* What is required: Copy task, pictures excluded: set down exactly the lines from the one containing "Task: Open the O nas page" to the end of the data below.

Stored entries:
=== Begin Enclosure ===

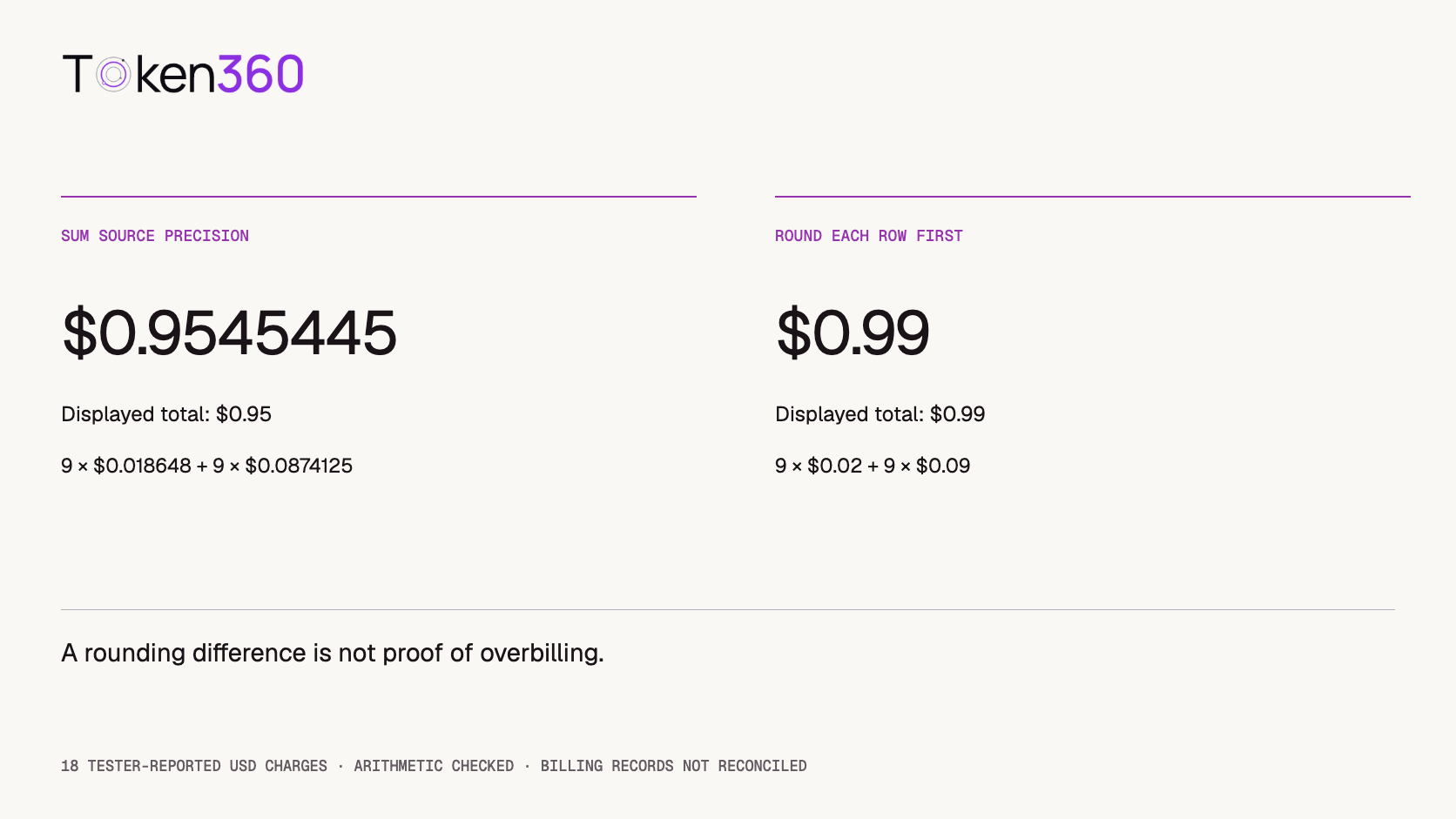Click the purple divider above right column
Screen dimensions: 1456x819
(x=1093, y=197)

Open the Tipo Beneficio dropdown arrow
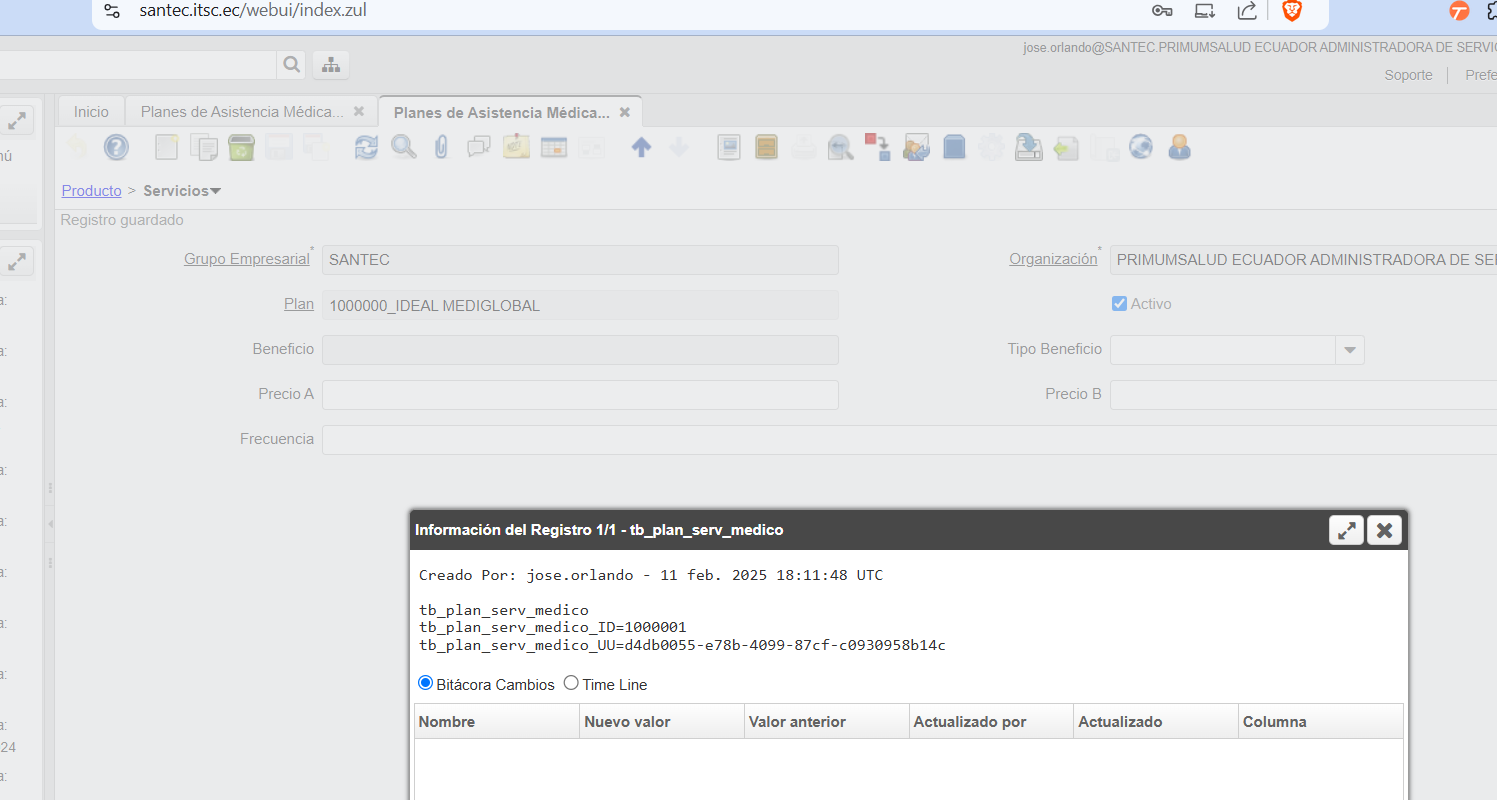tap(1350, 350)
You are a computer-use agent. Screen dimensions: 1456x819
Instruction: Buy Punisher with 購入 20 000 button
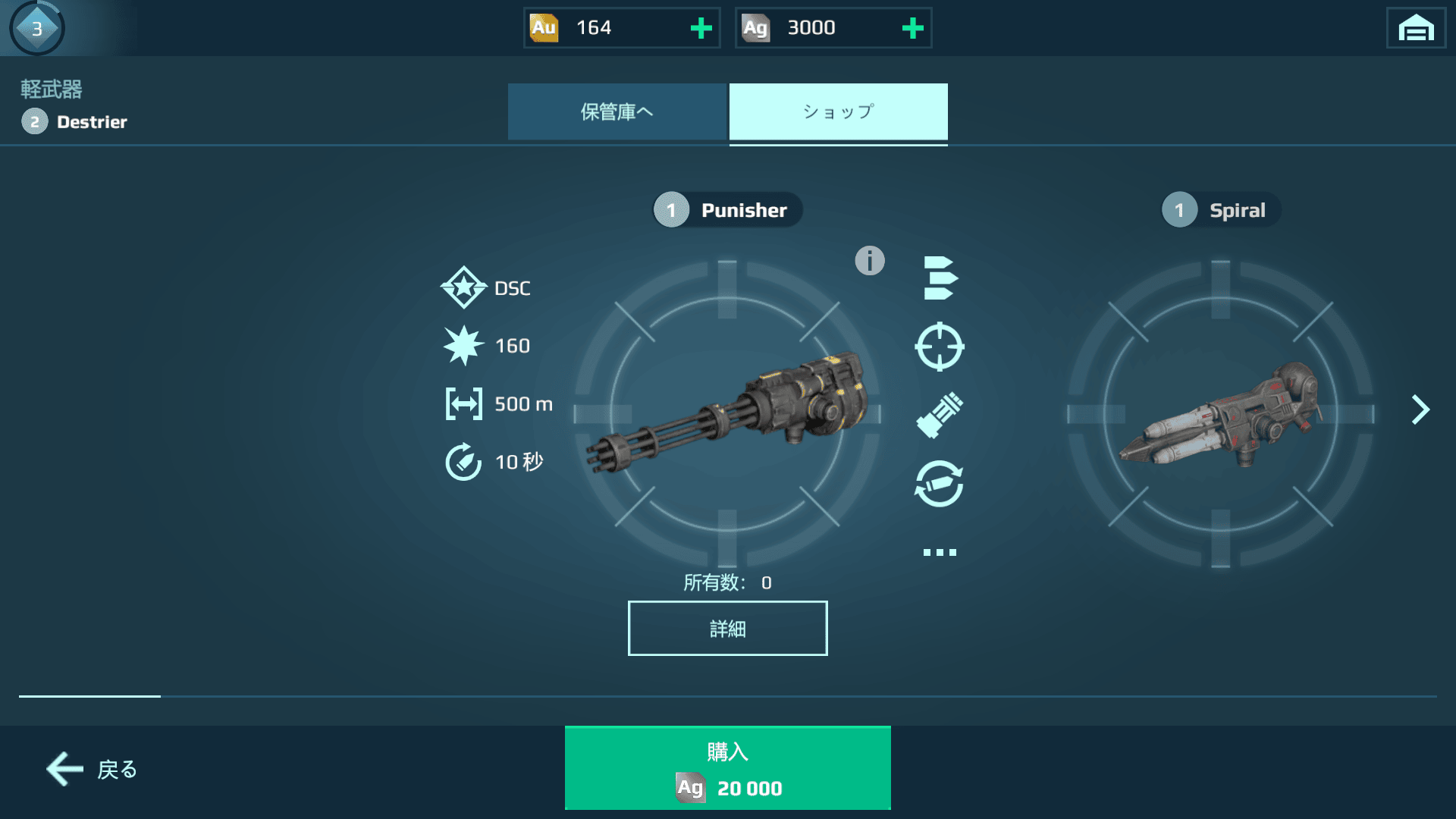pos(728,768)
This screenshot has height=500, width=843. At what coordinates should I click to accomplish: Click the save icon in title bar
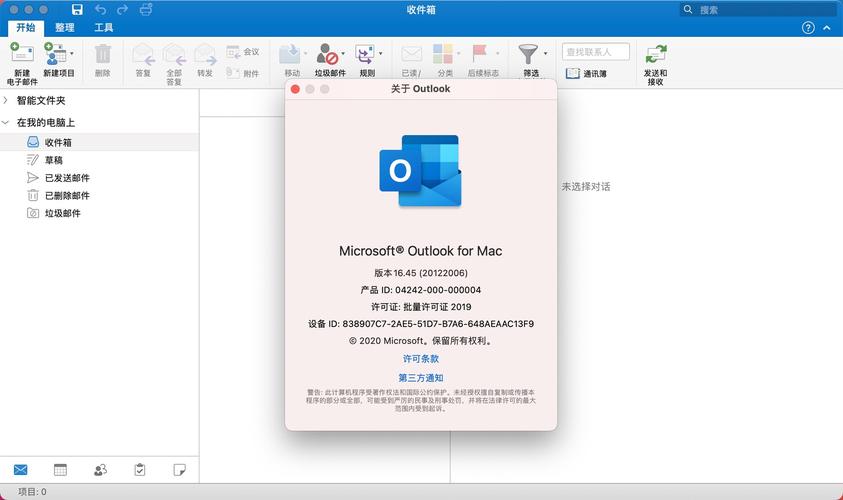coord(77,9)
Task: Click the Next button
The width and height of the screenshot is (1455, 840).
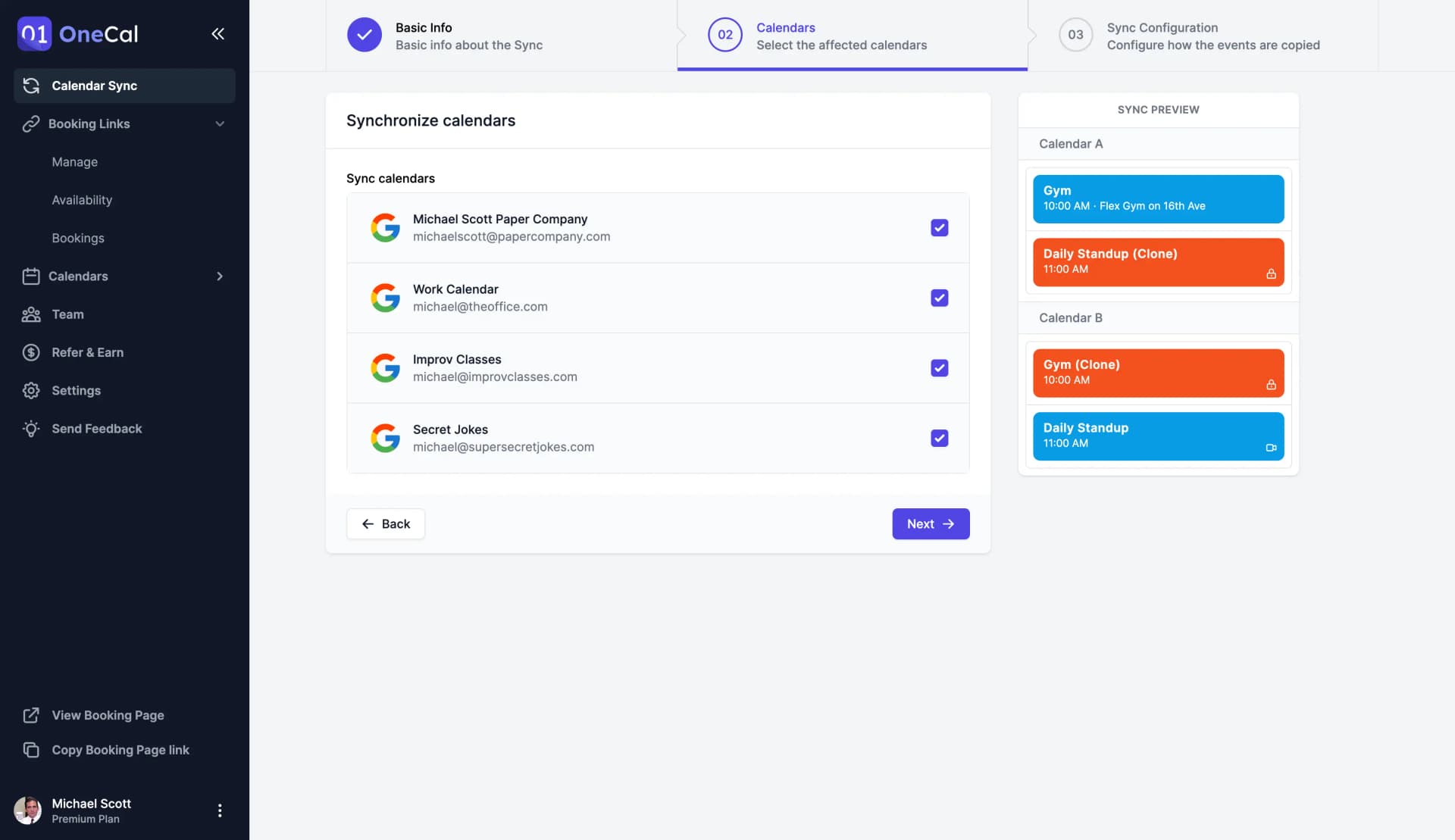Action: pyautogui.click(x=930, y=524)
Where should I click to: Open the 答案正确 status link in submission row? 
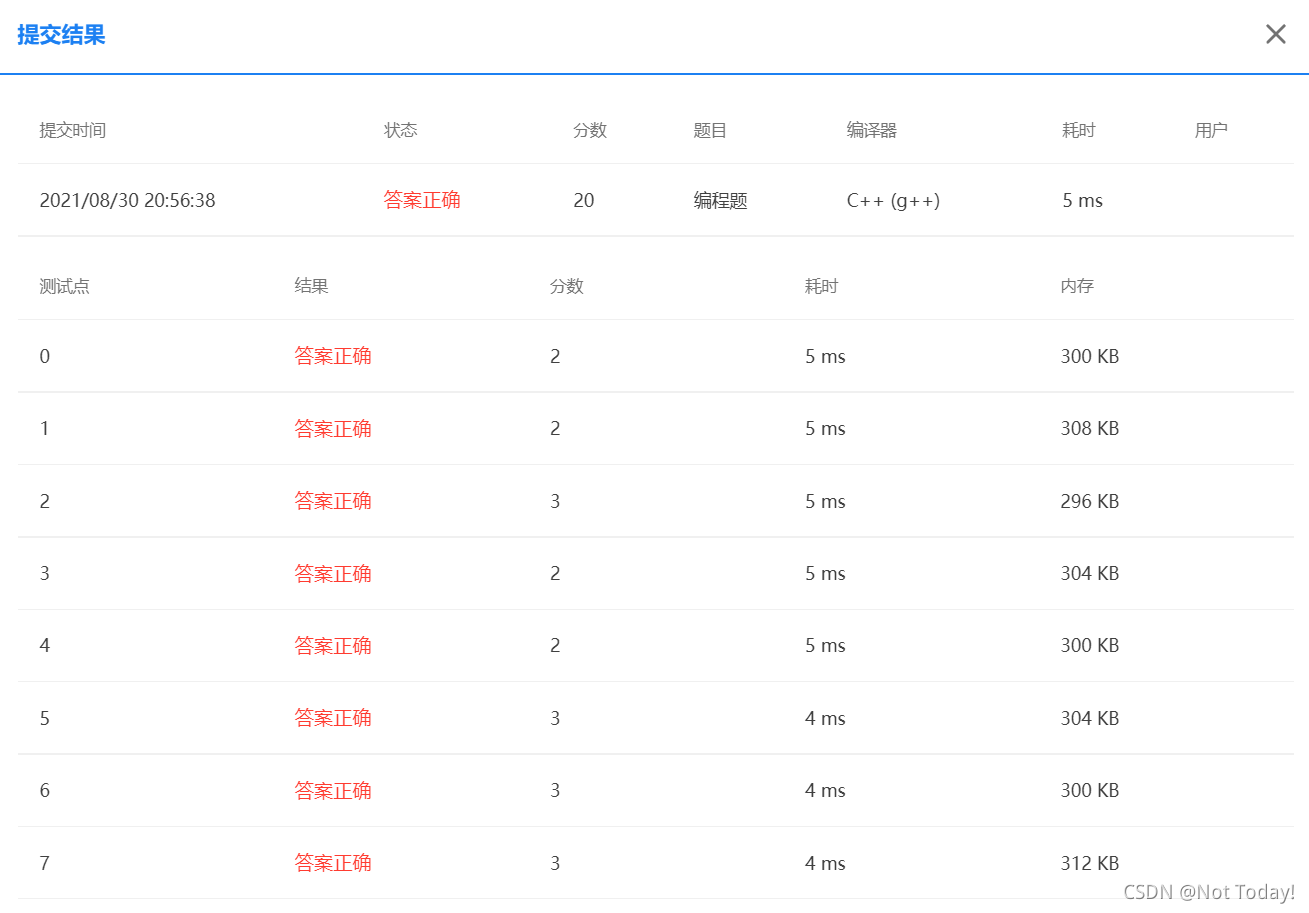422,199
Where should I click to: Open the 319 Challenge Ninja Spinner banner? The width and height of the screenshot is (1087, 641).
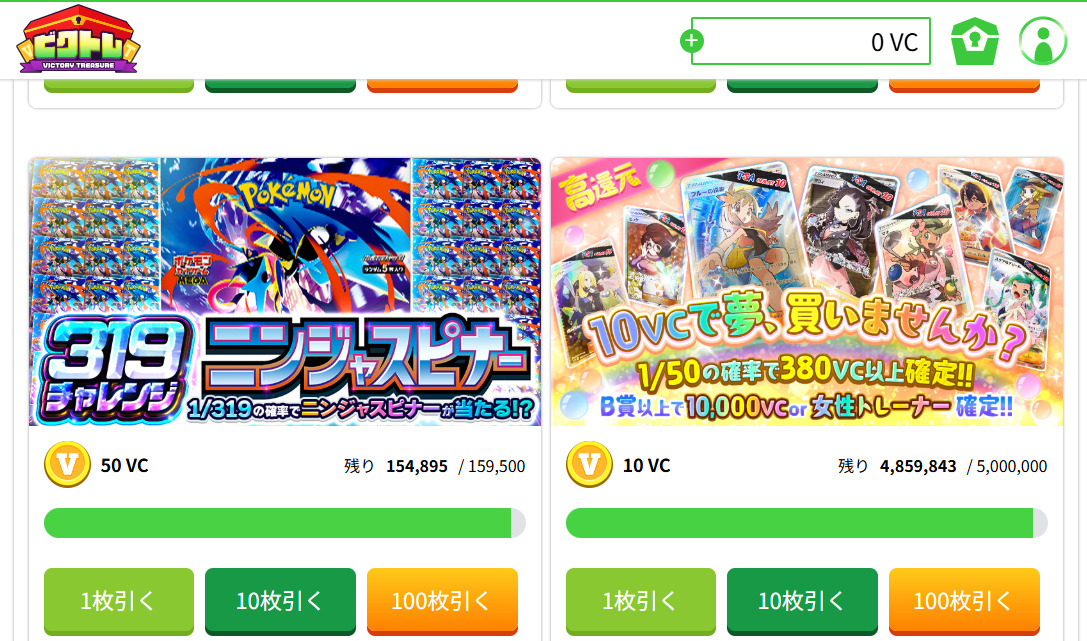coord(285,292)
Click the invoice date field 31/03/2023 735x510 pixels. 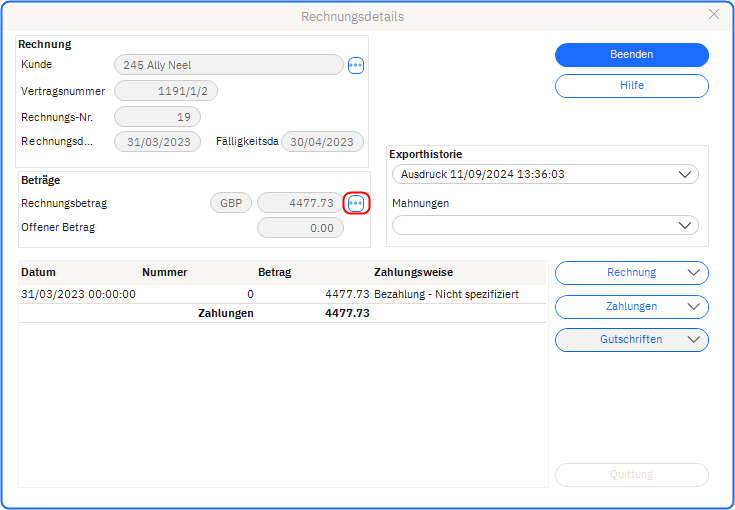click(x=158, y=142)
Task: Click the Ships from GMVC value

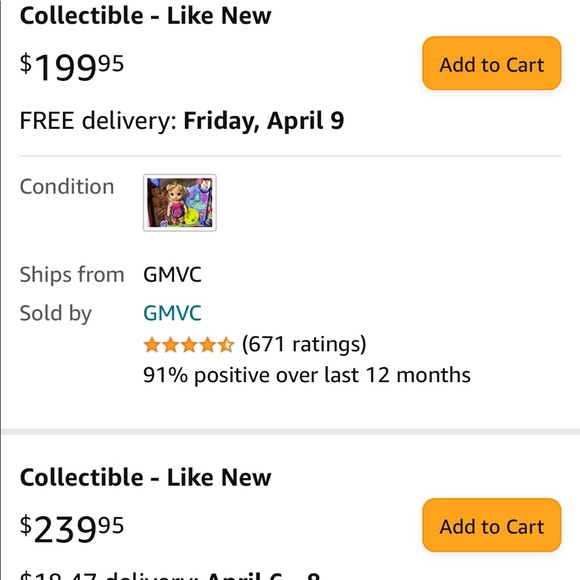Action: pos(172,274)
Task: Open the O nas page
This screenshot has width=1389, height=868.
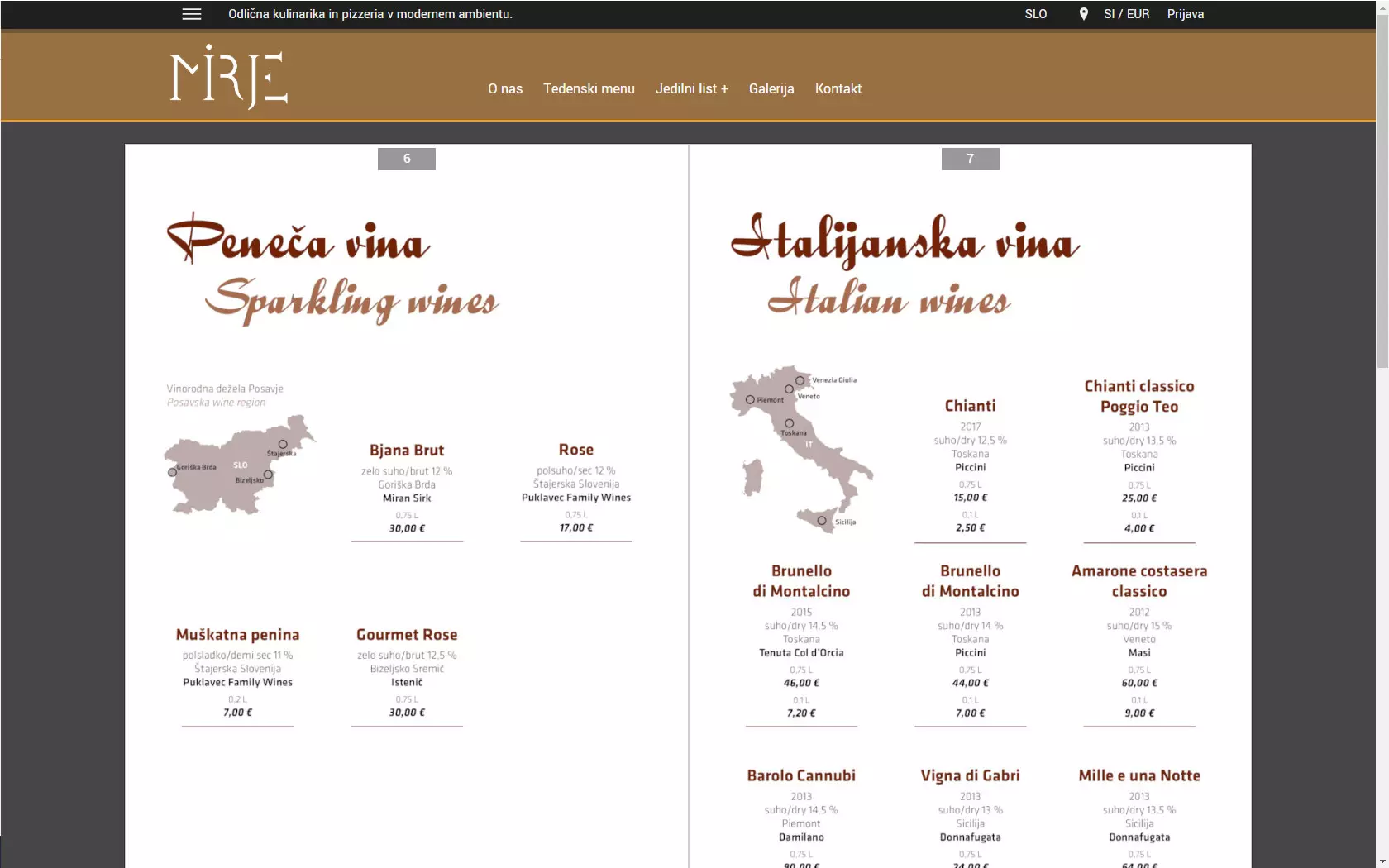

=== End Enclosure ===

* Answer box:
Task: Open the O nas page
This screenshot has width=1389, height=868.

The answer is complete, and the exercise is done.